Skip site navigation (1)Skip section navigation (2)
Date:      Sat, 13 Aug 2016 13:32:05 -0453.75
From:      "William A. Mahaffey III" <wam@hiwaay.net>
Cc:        freebsd-questions@freebsd.org
Subject:   Re: Monitoring server for crashes
Message-ID:  <398070bd-057f-55bb-2b17-4858f9450c5c@hiwaay.net>
In-Reply-To: <20160813234226.N79687@sola.nimnet.asn.au>
References:  <mailman.115.1471089602.58418.freebsd-questions@freebsd.org> <20160813234226.N79687@sola.nimnet.asn.au>

next in thread | previous in thread | raw e-mail | index | archive | help
On 08/13/16 09:33, Ian Smith wrote:
> In freebsd-questions Digest, Vol 636, Issue 7, Message: 10
> On Fri, 12 Aug 2016 11:51:50 -0400 Robert Fitzpatrick <robert@webtent.org> wrote:
>   > Valeri Galtsev wrote:
>   > > Before doing such monitoring I would really do a good hardware test.
>   > > Incidentally, who is hardware manufacturer (just for my curiosity). The
>   > > usual suspects are: memory (poor/flaky memory, or combination of memory
>   > > with slightly different specs; these even though they may work together
>   > > can lead to failure sometimes very rarely, like once every 6 Months which
>   > > is really hard to troubleshoot: just avoid this). Another possibility:
>   > > tripping temperature threshold set in BIOS. (These, BTW will leave no
>   > > tracks in crash, logs etc.) Check this and bring threshold some 15-20 F (7
>   > > - 10 C ) up.  Incidentally: which CPU(s) do you have? (I'm used to think,
>   > > AMD will withstand any abuse without failing: you almost can boil water on
>   > > these, Intels are not as robust). What I would do is : open the box, leave
>   > > minimal hardware (run with minimal amount of RAM, remove all extra cards
>   > > etc) and see if you have problem with this minimal hardware configuration.
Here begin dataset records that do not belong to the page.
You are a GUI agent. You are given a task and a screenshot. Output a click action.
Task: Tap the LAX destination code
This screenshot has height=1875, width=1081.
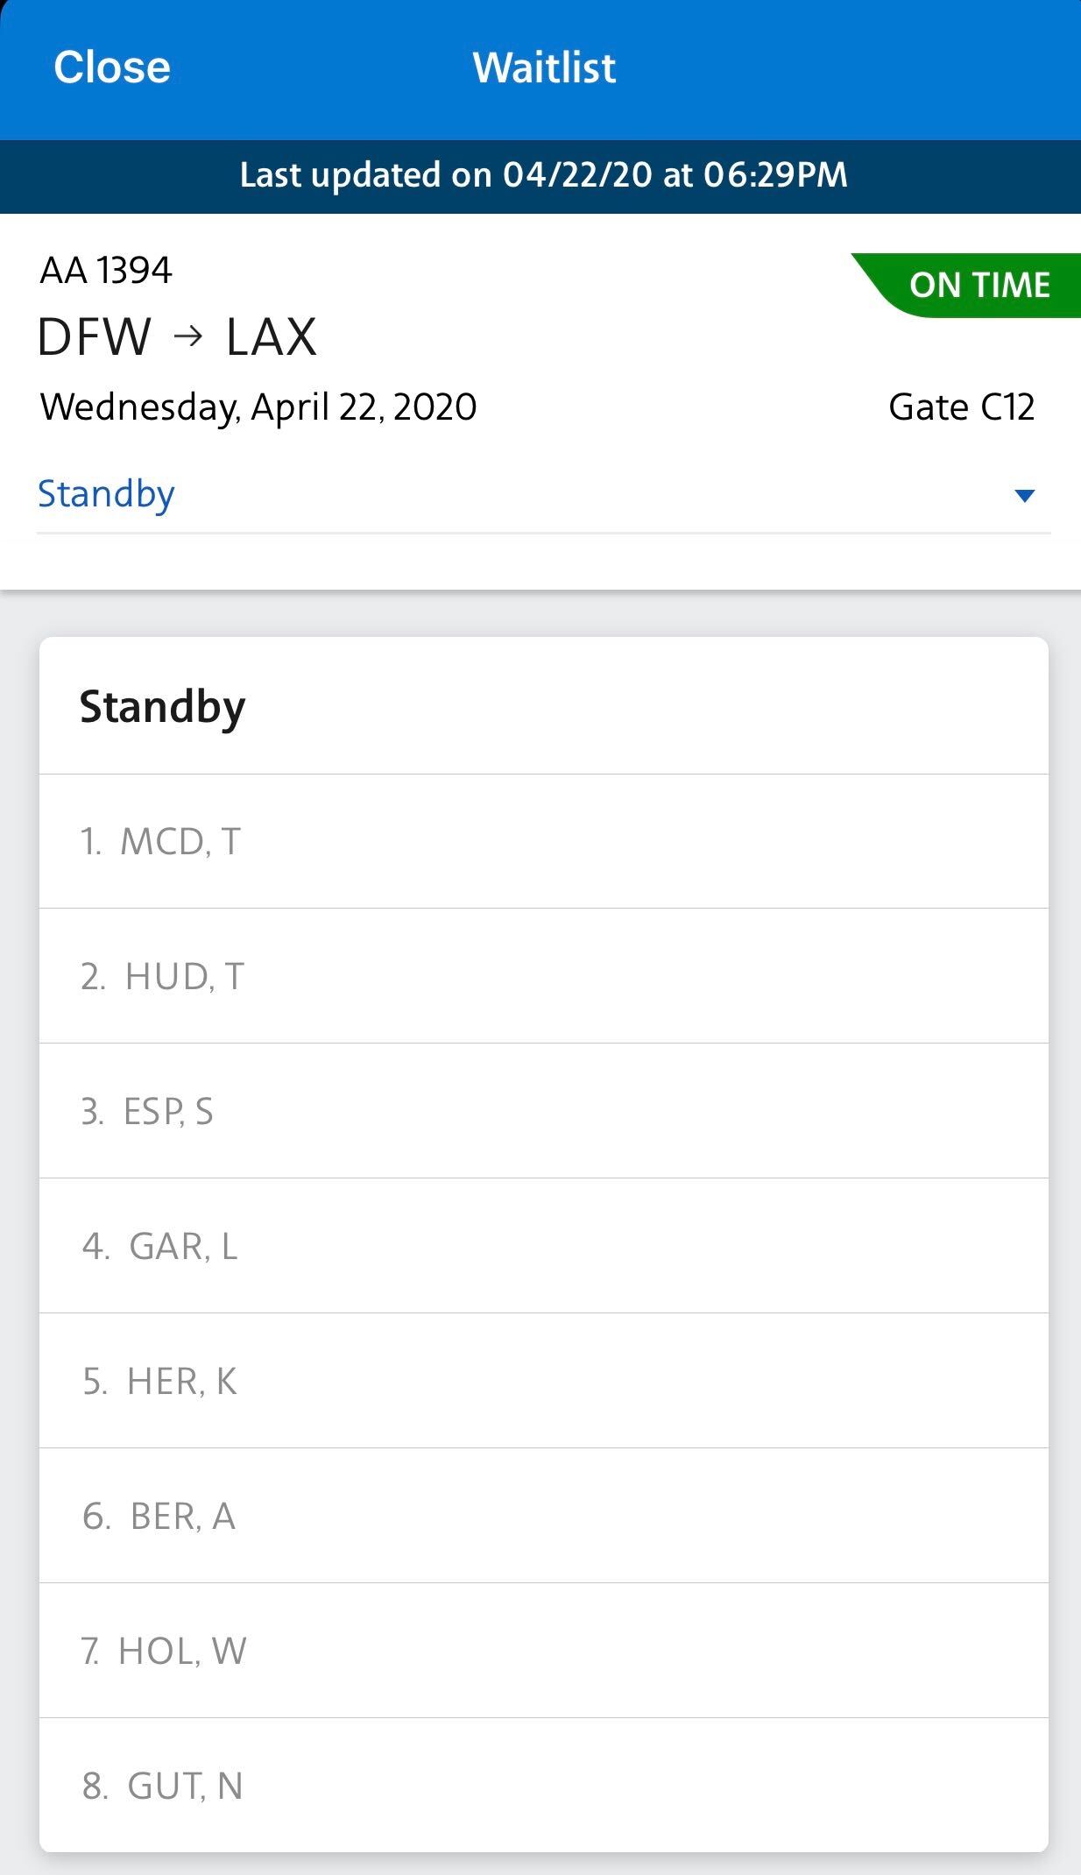click(x=271, y=336)
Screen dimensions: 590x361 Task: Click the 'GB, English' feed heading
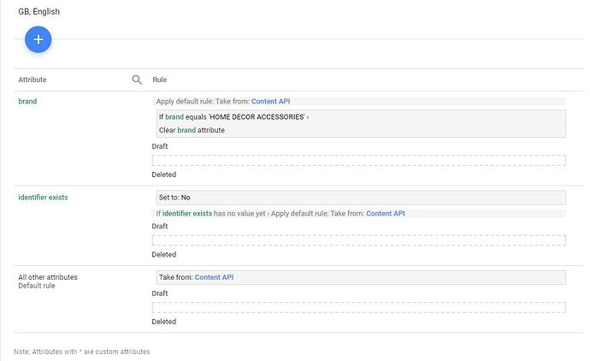click(x=39, y=12)
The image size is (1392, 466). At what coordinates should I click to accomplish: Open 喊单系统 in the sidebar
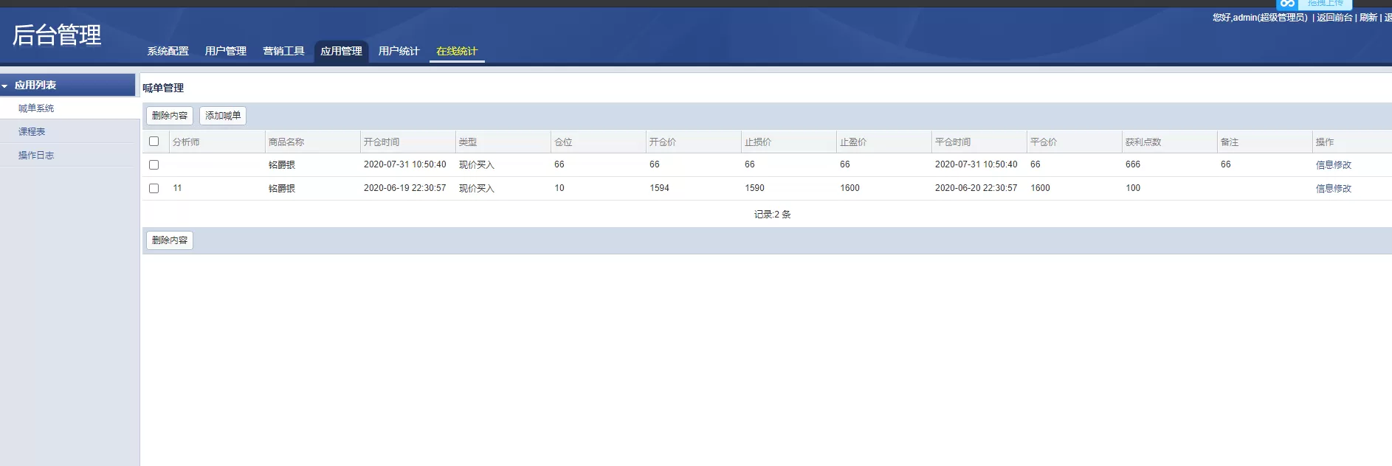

>   > > If not, start adding hardware, install all RAM first, test if it doesn't
>   > > crash. Run memtest96 at this point for at least 48 hours (or at the very
>   > > minimum 2-3 full loops of test). In this configuration try to run system
>   > > and create significant CPU load (several multi-thread "build world" can
>   > > help do that), and simultaneously try to use all the RAM. Things are
>   > > slightly different under heavy load. And so on - add the rest of hardware
>   > > and test... One more thing: check if your PS provides at least 30% more
>   > > power than all hardware may need. Marginally insufficient power may lead
>   > > to unpredictable thing on PCI bus. Incidentally, how old is power supply
>   > > (and the rest of hardware). Electrolytic capacitors may loose capacitance
>   > > with age, thus not filtering well enough ripple on PS leads (capacitors
>   > > inside PS), on CPU power leads and on PCI bus power lines (capacitors on
>   > > system board - check if they do not showing traces of leakage).
>
> All good advice Valeri; not sure about messing with temps in BIOS though
> .. FreeBSD should be handling that ok via ACPI thermal Zones (versus
> _HOT and _CRT temperatures) which should cleanly shutdown at _CRT temp.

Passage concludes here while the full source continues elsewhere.